SeqMut.scan

SeqMut.scan(df_seq, df_feat, region=None, to_aa=None, jmd_n_len=10, jmd_c_len=10)[source]

Run an exhaustive single-position mutational scan and rank mutations by |ΔCPP|.

For every scannable position and every substitution, the change in the CPP feature vector is measured and aggregated into delta_cpp (the L1 magnitude Sum|ΔX|).

Parameters:
  • df_seq (pd.DataFrame, shape (n_samples, n_seq_info)) – DataFrame containing an entry column with unique protein identifiers, in the position-based format (sequence, tmd_start, tmd_stop). See SequenceFeature.get_df_parts() for the full df_seq format specification.

  • df_feat (pd.DataFrame) – CPP feature set (output of CPP.run()) defining which features ΔCPP is measured over.

  • region (str or list of int, optional) – Restrict the scan: None covers the full JMD-N + TMD + JMD-C span, a part name ('jmd_n' / 'tmd' / 'jmd_c') restricts to that part, and a list restricts to those 1-based positions.

  • to_aa (list of str, optional) – Substitution alphabet. If None, every canonical amino acid (except the wild-type residue) is tried at each position.

  • jmd_n_len (int, default=10) – Length of JMD-N in number of amino acids.
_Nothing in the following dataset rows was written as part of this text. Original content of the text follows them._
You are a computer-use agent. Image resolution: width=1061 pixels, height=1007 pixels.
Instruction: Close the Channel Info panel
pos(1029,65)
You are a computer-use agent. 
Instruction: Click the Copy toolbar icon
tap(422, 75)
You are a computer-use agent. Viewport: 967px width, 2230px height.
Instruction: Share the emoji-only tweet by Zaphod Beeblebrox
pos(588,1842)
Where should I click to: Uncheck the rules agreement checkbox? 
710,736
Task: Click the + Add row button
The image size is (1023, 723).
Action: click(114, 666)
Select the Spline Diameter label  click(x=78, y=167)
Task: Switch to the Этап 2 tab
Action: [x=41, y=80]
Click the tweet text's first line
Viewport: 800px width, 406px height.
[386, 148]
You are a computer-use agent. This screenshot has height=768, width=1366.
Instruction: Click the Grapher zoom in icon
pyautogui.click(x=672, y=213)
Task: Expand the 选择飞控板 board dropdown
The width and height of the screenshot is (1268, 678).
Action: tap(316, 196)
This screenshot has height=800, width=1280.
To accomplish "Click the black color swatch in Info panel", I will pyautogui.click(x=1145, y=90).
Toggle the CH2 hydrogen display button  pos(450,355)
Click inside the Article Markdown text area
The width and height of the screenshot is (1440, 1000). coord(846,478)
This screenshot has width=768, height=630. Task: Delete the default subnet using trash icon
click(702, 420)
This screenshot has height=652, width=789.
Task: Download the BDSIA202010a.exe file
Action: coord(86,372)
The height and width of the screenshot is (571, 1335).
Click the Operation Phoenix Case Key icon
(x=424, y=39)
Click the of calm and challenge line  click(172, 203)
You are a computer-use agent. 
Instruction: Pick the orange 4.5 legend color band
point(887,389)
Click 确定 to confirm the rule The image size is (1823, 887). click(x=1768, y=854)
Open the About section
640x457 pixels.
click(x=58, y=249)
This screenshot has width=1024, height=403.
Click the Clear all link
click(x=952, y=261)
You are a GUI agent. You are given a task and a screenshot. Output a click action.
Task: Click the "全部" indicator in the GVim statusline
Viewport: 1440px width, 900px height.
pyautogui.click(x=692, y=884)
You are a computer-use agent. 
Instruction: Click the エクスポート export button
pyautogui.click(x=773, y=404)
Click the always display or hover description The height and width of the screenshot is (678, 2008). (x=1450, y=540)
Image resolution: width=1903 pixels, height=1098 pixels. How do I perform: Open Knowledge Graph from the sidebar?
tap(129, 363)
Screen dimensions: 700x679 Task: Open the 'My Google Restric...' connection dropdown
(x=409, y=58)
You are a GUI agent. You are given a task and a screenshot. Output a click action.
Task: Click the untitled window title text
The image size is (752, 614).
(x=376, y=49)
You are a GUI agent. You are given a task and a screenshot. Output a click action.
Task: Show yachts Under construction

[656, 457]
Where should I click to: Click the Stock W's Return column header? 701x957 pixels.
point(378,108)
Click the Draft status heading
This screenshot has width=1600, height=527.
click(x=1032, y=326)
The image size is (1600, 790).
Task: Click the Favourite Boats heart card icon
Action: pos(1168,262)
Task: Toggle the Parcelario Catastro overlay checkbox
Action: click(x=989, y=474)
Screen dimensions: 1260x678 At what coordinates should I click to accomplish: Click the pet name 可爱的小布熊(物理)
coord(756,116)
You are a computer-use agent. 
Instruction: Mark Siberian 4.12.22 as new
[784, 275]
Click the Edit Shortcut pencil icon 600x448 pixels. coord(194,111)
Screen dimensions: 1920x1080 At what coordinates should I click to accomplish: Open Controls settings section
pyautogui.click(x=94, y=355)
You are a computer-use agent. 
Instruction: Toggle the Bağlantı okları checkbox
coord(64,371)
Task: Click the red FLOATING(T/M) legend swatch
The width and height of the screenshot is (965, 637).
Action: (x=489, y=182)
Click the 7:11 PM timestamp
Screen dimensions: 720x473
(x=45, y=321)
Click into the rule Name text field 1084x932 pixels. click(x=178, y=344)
  • jmd_c_len (int, default=10) – Length of JMD-C in number of amino acids.

Returns:

df_scan – Tidy mutation landscape with columns entry, pos, from_aa, to_aa, mutation, region, delta_cpp, and shift_score, sorted by descending delta_cpp. When a model is bound to this SeqMut, the model prediction-shift columns delta_pred (ΔP, percentage points), wt_pred and wt_pred_std are appended — this is the data behind the mutation-scan heatmap.

Return type:

pd.DataFrame, shape (n_mutations, 8)

Examples

SeqMut measures the model-free change a mutation induces in a set of CPP features (ΔCPP). We first build a feature set with a small CPP run, then :meth:SeqMut.scan enumerates every TMD substitution and ranks them by delta_cpp (the L1 magnitude of the feature change).

import aaanalysis as aa
aa.options["verbose"] = False

df_seq = aa.load_dataset(name="DOM_GSEC", n=10)
labels = df_seq["label"].to_list()
sf = aa.SequenceFeature()
df_parts = sf.get_df_parts(df_seq=df_seq)
split_kws = sf.get_split_kws()
cpp = aa.CPP(df_parts=df_parts, split_kws=split_kws, verbose=False)
df_feat = cpp.run(labels=labels, n_filter=25)

seqmut = aa.SeqMut()
df_scan = seqmut.scan(df_seq=df_seq, df_feat=df_feat, region="tmd")
aa.display_df(df_scan, n_rows=10, show_shape=True)
CPP using the Python kernel fallback — the compiled Cython extension is not available in this install. Output is bit-exact with the Cython path but ~2x slower. Reinstall via pip install --force-reinstall aaanalysis to fetch a prebuilt wheel.
DataFrame shape: (8740, 8)
  entry pos from_aa to_aa mutation region delta_cpp shift_score
1 P16070 669 A P A669P tmd 4.046420 -3.934420
2 P16070 665 A P A665P tmd 3.975670 -3.863670
3 P09803 730 L P L730P tmd 3.523250 -3.355250
4 Q03157 604 L P L604P tmd 3.523250 -3.355250
5 P05556 748 L P L748P tmd 3.523250 -3.355250
6 Q06481 713 L P L713P tmd 3.523250 -3.355250
7 P05067 720 L P L720P tmd 3.523250 -3.355250
8 P16070 669 A G A669G tmd 3.422670 -3.422670
9 P70180 492 L P L492P tmd 3.417250 -3.249250
10 P01135 114 L P L114P tmd 3.417250 -3.249250

region can be a part name ('jmd_n' / 'tmd' / 'jmd_c'), None (the full JMD-N + TMD + JMD-C span), or a list of 1-based positions; to_aa restricts the substitution alphabet.